* [Dataset entries]

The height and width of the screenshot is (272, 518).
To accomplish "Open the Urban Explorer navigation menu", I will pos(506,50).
--
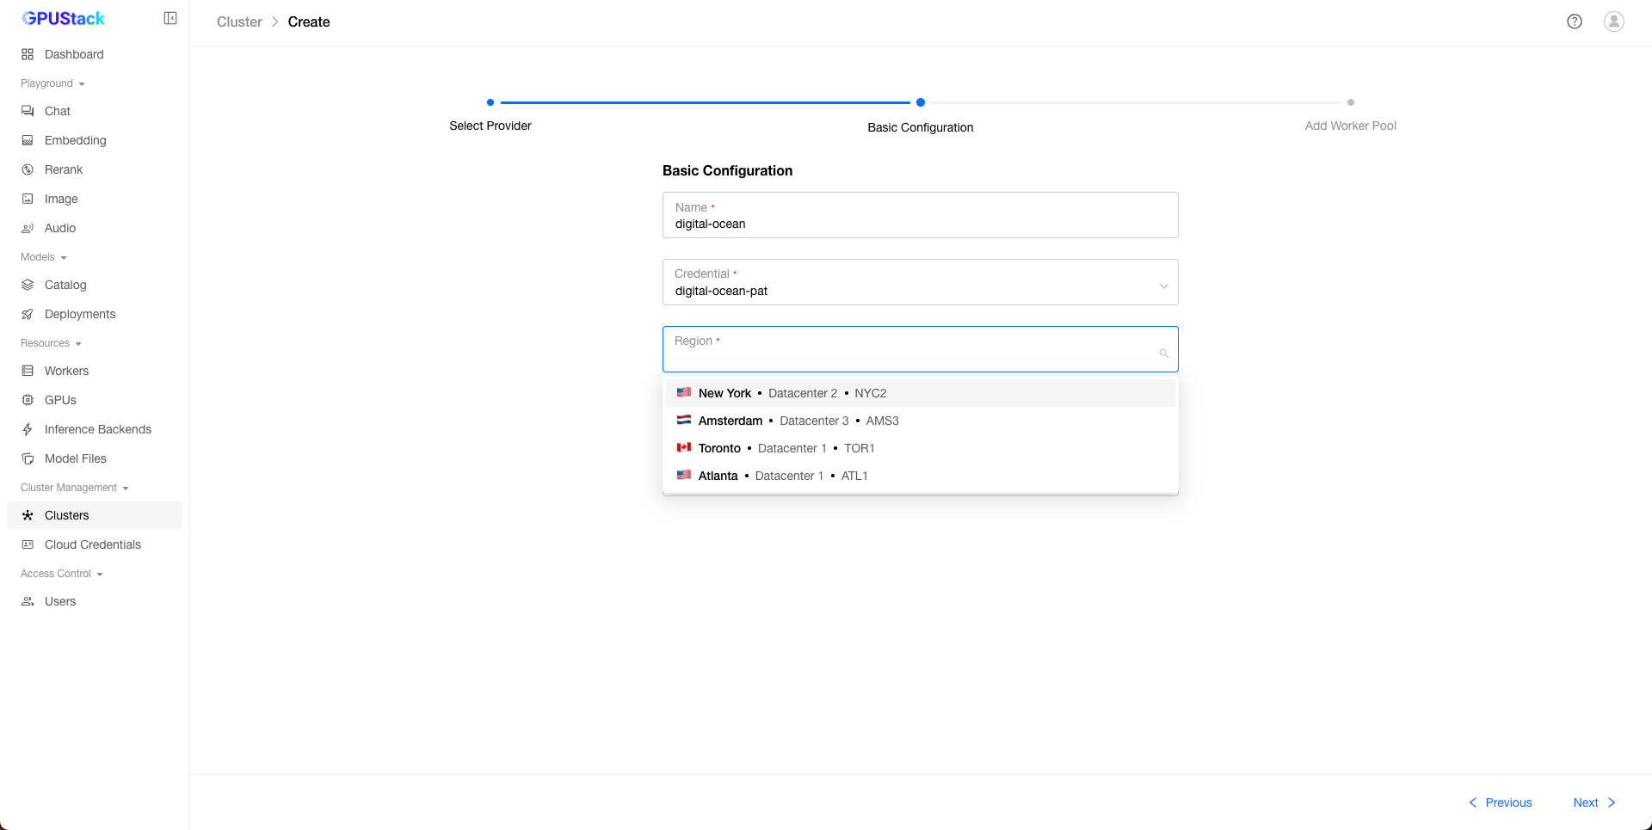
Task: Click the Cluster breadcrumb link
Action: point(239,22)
--
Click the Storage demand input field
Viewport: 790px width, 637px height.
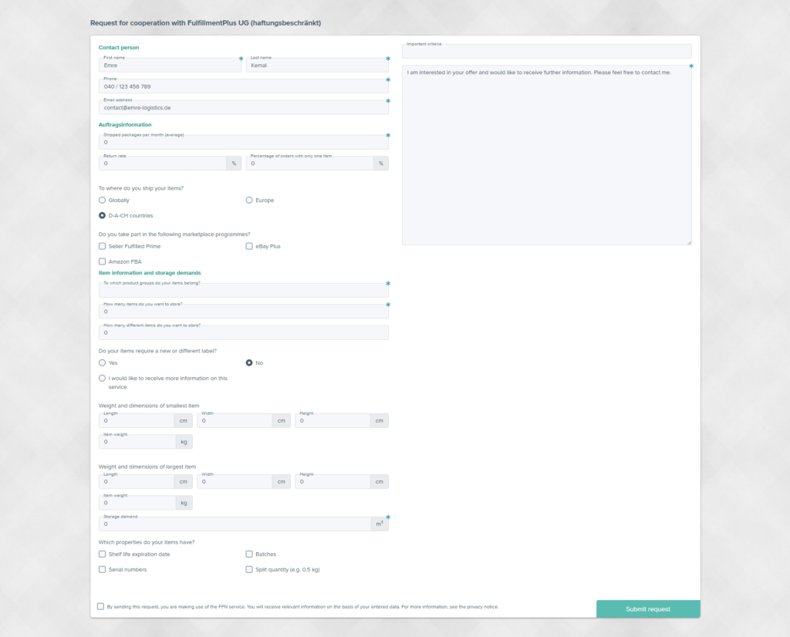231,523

* [What the exercise asks]
Echo everything in the entries from the line containing "The height and" down through the line containing "I will pos(506,50).".

* [Exercise result]
The height and width of the screenshot is (272, 518).
To accomplish "Open the Urban Explorer navigation menu", I will pos(506,50).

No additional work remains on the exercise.